ましゅまる
@mashu-maru
2025年9月7日
読み終わった
ふと本が読みたくなった。
生活の中で必死に取り組んでいたことが終わって、忙しかった仕事がひと段落して、夜の時間をスマホ片手にぼんやり過ごしていた時に思った。
私は本を読むのがあんまり得意じゃない。
そもそも文字列は目が滑るから調子が悪い時は数行で根を上げるし、集中力もないので大抵だんだん眠くなってしまう。
本をたくさん読め、なんて本が読めるやつの暴論だと昔からうっすら思っている。
でも、読む必要があるから読んでいる。読みたいものがあるからしぶしぶ読んでいる。眠い目を擦りながら。
『口の立つやつが勝つってことでいいのか』
喋れと言われたらいつまでも話せる、口が立つやつだと自負している。そんな自分が好きじゃない。
衝動性を理由に逃げてはいけないと思うけど、どう頑張っても人の発言を遮って話し出す癖がなおらない。困れば困るほどよく喋る。言論の場で(そうあろうとしなくても)強者側に立ててしまう自分に嫌気がさしている今、読むべきタイトルだと思った。
最初の数ページ目ですぐに付箋を貼った。

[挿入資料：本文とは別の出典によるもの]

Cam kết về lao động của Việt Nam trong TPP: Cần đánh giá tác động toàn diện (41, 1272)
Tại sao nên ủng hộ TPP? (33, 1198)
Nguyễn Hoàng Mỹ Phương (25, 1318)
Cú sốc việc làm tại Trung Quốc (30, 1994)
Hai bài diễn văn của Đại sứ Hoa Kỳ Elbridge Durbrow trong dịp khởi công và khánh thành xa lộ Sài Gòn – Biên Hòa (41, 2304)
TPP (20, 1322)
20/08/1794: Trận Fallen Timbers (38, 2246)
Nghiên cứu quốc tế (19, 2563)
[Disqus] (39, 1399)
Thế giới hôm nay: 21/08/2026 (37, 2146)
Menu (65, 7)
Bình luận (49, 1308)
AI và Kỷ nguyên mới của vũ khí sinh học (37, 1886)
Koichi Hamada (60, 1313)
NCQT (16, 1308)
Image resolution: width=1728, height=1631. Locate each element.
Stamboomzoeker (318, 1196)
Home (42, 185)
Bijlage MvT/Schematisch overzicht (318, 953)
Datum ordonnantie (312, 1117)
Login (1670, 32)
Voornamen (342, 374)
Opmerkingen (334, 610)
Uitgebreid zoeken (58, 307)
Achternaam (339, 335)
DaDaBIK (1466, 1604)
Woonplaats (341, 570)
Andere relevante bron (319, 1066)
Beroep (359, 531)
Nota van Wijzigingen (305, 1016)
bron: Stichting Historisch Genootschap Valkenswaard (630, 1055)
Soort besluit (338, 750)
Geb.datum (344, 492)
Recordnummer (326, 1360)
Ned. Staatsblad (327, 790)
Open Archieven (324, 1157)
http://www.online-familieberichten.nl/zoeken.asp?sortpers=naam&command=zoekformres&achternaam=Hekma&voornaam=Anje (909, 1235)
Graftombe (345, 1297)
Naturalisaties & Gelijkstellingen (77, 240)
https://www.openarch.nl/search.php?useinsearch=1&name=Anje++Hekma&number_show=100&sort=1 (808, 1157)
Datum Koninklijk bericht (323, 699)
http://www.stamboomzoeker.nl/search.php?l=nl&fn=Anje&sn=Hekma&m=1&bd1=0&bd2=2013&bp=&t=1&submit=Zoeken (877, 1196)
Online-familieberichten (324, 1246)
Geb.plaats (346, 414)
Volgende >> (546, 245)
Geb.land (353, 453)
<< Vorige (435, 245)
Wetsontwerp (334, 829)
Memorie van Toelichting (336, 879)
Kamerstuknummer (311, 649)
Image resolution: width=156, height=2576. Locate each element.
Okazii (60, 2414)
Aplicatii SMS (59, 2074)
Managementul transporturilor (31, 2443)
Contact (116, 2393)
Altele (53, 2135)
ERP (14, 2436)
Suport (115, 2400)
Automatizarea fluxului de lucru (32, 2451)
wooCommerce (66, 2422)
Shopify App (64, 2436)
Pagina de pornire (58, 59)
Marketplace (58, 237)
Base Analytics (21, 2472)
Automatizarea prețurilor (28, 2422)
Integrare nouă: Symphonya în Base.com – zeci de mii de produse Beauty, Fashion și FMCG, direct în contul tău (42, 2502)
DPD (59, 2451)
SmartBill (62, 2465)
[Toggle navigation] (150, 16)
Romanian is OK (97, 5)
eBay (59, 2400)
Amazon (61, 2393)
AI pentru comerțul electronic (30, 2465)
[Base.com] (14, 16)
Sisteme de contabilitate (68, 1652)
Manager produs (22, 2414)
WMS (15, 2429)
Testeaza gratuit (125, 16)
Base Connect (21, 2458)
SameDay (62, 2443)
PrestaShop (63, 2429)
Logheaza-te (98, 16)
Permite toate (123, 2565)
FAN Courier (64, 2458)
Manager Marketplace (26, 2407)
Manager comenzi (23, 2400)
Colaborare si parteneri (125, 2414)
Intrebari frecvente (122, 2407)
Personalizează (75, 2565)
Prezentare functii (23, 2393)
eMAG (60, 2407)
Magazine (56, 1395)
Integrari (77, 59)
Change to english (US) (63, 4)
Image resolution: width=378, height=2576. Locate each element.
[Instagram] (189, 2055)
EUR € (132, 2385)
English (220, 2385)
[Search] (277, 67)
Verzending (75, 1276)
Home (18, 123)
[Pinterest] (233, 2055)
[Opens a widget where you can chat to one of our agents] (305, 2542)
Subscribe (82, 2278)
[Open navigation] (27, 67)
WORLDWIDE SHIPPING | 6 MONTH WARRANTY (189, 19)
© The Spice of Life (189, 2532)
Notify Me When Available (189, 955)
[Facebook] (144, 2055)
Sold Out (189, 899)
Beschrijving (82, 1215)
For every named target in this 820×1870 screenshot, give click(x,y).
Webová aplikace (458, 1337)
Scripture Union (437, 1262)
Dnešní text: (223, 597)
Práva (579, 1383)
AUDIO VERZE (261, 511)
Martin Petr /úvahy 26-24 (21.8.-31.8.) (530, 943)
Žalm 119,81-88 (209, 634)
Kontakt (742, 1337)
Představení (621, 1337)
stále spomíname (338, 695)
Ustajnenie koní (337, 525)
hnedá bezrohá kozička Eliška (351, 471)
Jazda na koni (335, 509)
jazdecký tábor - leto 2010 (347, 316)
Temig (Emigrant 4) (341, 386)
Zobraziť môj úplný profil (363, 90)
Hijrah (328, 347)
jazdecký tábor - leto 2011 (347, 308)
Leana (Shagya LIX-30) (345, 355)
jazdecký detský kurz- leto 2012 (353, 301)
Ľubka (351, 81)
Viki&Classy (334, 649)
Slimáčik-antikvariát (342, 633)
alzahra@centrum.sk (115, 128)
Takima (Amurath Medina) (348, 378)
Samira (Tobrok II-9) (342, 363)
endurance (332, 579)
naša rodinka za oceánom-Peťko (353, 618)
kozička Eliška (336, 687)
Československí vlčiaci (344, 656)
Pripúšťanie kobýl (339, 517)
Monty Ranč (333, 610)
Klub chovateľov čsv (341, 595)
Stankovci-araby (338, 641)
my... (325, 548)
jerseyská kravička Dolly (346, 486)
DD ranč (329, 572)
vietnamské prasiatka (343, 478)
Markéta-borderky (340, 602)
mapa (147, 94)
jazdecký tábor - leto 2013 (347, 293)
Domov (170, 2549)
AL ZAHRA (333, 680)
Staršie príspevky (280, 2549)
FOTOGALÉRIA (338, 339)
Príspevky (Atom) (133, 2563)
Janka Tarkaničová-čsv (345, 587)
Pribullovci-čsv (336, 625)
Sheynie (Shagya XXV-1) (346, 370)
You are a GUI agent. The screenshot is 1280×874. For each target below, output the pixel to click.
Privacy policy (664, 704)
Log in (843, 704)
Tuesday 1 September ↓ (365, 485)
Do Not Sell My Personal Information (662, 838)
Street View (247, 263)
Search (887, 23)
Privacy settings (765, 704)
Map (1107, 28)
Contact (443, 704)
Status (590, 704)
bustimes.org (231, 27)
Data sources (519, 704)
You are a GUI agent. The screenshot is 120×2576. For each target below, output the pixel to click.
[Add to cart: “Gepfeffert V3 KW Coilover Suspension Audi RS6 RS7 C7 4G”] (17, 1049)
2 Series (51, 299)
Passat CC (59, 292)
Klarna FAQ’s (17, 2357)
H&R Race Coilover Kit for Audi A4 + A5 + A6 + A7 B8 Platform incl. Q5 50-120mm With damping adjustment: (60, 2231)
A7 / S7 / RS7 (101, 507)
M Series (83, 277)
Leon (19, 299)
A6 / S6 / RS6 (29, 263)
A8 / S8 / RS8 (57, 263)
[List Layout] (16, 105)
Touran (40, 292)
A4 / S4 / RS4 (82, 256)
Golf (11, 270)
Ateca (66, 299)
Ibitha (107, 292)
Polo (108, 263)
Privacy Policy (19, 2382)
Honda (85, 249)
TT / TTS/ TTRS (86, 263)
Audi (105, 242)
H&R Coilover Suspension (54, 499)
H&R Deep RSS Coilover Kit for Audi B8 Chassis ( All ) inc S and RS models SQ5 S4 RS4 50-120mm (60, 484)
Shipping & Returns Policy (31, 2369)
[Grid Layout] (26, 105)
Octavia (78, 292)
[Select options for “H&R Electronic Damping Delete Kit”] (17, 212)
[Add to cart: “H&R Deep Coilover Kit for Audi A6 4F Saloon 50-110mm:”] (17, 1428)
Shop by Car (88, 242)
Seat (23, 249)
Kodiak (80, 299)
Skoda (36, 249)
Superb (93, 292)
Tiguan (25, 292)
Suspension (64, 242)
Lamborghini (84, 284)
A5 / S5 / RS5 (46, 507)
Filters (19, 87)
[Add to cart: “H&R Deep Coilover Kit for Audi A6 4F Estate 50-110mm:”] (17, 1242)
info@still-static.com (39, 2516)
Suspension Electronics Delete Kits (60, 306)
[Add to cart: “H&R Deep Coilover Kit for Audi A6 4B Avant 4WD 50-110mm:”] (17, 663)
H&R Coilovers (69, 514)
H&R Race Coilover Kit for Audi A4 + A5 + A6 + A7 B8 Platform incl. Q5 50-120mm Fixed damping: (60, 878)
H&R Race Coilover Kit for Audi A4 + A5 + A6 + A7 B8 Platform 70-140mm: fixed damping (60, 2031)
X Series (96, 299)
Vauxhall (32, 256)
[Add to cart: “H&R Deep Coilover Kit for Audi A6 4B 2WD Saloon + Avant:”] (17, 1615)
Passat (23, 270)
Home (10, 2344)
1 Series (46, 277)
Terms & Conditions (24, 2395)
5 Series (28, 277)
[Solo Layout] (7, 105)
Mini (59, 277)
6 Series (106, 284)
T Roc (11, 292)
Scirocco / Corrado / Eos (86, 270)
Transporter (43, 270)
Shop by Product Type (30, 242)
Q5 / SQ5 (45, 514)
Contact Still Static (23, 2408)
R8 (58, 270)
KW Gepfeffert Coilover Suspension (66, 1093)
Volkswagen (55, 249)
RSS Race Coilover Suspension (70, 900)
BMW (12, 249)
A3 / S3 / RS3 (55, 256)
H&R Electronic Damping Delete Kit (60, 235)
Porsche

おお、と思った箇所をすぐに読み返せるように。(もちろん自分の買った本にだけ)
読み進めるうちに、これは付箋だらけになるな……、と思って貼るのをやめた。
今この本を読めて本当によかったな〜。これが純粋な感想。
「書くことには、そういうおそろしい効果もある。もやもやした複雑な感情や感覚が、言葉にできただけのものに置き換わってしまうのだ。(p.59)」
「言葉にすると力を持ってしまう(p.26)」
言葉はペラペラと出てくるけど、出す言葉を一旦精査する回路が私には元々整備されていなかった。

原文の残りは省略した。